Records excerpted from a collection:
--- begin ---

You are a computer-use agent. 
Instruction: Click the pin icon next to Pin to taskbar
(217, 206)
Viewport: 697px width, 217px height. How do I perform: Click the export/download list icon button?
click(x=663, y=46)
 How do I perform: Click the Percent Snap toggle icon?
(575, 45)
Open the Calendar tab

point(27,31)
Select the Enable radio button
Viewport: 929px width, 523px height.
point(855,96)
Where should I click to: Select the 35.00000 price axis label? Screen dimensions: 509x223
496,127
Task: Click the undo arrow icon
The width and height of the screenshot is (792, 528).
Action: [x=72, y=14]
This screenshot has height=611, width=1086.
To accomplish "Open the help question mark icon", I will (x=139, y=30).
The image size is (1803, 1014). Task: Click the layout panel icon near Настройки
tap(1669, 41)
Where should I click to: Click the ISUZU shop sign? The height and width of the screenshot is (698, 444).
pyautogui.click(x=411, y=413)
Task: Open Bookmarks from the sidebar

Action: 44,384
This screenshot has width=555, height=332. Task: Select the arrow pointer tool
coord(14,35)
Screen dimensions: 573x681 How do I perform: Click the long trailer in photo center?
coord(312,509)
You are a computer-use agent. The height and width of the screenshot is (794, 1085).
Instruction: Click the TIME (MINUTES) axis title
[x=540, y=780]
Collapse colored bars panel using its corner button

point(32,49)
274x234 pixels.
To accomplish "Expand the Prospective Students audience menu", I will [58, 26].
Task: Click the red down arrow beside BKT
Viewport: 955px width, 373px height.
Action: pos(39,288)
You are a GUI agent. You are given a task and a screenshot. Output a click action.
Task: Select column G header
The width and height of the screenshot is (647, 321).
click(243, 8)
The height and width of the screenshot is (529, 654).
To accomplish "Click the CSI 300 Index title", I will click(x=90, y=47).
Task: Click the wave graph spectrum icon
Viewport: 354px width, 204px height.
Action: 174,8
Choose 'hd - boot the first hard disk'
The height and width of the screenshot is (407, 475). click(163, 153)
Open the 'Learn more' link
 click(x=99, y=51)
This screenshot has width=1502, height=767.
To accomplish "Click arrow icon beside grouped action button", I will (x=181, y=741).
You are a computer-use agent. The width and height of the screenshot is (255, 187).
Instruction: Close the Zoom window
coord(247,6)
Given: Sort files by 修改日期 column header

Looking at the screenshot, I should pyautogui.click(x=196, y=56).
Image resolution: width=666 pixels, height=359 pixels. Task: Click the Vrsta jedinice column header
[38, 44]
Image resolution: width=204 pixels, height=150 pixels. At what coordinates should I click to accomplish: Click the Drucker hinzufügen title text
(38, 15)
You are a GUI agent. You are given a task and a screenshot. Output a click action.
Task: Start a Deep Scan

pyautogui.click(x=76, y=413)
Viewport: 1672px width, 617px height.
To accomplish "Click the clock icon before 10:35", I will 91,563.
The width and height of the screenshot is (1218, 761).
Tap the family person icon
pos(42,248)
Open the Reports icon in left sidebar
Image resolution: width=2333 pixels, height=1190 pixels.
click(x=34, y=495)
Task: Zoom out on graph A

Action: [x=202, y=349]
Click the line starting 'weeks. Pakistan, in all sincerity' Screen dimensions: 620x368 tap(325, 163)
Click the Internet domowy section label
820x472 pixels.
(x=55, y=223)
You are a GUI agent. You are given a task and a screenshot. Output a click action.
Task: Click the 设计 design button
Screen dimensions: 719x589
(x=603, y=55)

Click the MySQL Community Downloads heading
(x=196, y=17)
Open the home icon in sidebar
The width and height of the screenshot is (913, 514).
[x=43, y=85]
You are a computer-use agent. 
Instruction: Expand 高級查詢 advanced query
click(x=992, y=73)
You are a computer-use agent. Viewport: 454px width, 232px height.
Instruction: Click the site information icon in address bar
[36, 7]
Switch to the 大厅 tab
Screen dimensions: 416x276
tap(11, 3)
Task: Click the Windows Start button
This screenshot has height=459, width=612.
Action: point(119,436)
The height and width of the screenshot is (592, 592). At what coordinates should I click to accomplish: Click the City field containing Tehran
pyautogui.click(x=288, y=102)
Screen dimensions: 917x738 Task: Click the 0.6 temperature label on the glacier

--- end ---

◆ **Given exercise**:
Rewrite all of the rows above, changing every "computer-use agent" to "desktop assistant" and leaving the rest as it is.

◆ **Correct result**:
You are a desktop assistant. 
Instruction: Click the pin icon next to Pin to taskbar
(217, 206)
Viewport: 697px width, 217px height. How do I perform: Click the export/download list icon button?
click(x=663, y=46)
 How do I perform: Click the Percent Snap toggle icon?
(575, 45)
Open the Calendar tab

point(27,31)
Select the Enable radio button
Viewport: 929px width, 523px height.
point(855,96)
Where should I click to: Select the 35.00000 price axis label? Screen dimensions: 509x223
496,127
Task: Click the undo arrow icon
The width and height of the screenshot is (792, 528).
Action: [x=72, y=14]
This screenshot has height=611, width=1086.
To accomplish "Open the help question mark icon", I will (x=139, y=30).
The image size is (1803, 1014). Task: Click the layout panel icon near Настройки
tap(1669, 41)
Where should I click to: Click the ISUZU shop sign? The height and width of the screenshot is (698, 444).
pyautogui.click(x=411, y=413)
Task: Open Bookmarks from the sidebar

Action: 44,384
This screenshot has width=555, height=332. Task: Select the arrow pointer tool
coord(14,35)
Screen dimensions: 573x681 How do I perform: Click the long trailer in photo center?
coord(312,509)
You are a desktop assistant. The height and width of the screenshot is (794, 1085).
Instruction: Click the TIME (MINUTES) axis title
[x=540, y=780]
Collapse colored bars panel using its corner button

point(32,49)
274x234 pixels.
To accomplish "Expand the Prospective Students audience menu", I will [58, 26].
Task: Click the red down arrow beside BKT
Viewport: 955px width, 373px height.
Action: pos(39,288)
You are a GUI agent. You are given a task and a screenshot. Output a click action.
Task: Select column G header
The width and height of the screenshot is (647, 321).
click(243, 8)
The height and width of the screenshot is (529, 654).
To accomplish "Click the CSI 300 Index title", I will click(x=90, y=47).
Task: Click the wave graph spectrum icon
Viewport: 354px width, 204px height.
Action: 174,8
Choose 'hd - boot the first hard disk'
The height and width of the screenshot is (407, 475). click(163, 153)
Open the 'Learn more' link
 click(x=99, y=51)
This screenshot has width=1502, height=767.
To accomplish "Click arrow icon beside grouped action button", I will (x=181, y=741).
You are a desktop assistant. The width and height of the screenshot is (255, 187).
Instruction: Close the Zoom window
coord(247,6)
Given: Sort files by 修改日期 column header

Looking at the screenshot, I should pyautogui.click(x=196, y=56).
Image resolution: width=666 pixels, height=359 pixels. Task: Click the Vrsta jedinice column header
[38, 44]
Image resolution: width=204 pixels, height=150 pixels. At what coordinates should I click to accomplish: Click the Drucker hinzufügen title text
(38, 15)
You are a GUI agent. You are given a task and a screenshot. Output a click action.
Task: Start a Deep Scan

pyautogui.click(x=76, y=413)
Viewport: 1672px width, 617px height.
To accomplish "Click the clock icon before 10:35", I will 91,563.
The width and height of the screenshot is (1218, 761).
Tap the family person icon
pos(42,248)
Open the Reports icon in left sidebar
Image resolution: width=2333 pixels, height=1190 pixels.
click(x=34, y=495)
Task: Zoom out on graph A

Action: [x=202, y=349]
Click the line starting 'weeks. Pakistan, in all sincerity' Screen dimensions: 620x368 tap(325, 163)
Click the Internet domowy section label
820x472 pixels.
(x=55, y=223)
You are a GUI agent. You are given a task and a screenshot. Output a click action.
Task: Click the 设计 design button
Screen dimensions: 719x589
(x=603, y=55)

Click the MySQL Community Downloads heading
(x=196, y=17)
Open the home icon in sidebar
The width and height of the screenshot is (913, 514).
[x=43, y=85]
You are a desktop assistant. 
Instruction: Expand 高級查詢 advanced query
click(x=992, y=73)
You are a desktop assistant. Viewport: 454px width, 232px height.
Instruction: Click the site information icon in address bar
[36, 7]
Switch to the 大厅 tab
Screen dimensions: 416x276
tap(11, 3)
Task: Click the Windows Start button
This screenshot has height=459, width=612.
Action: point(119,436)
The height and width of the screenshot is (592, 592). At what coordinates should I click to accomplish: Click the City field containing Tehran
pyautogui.click(x=288, y=102)
Screen dimensions: 917x738 Task: Click the 0.6 temperature label on the glacier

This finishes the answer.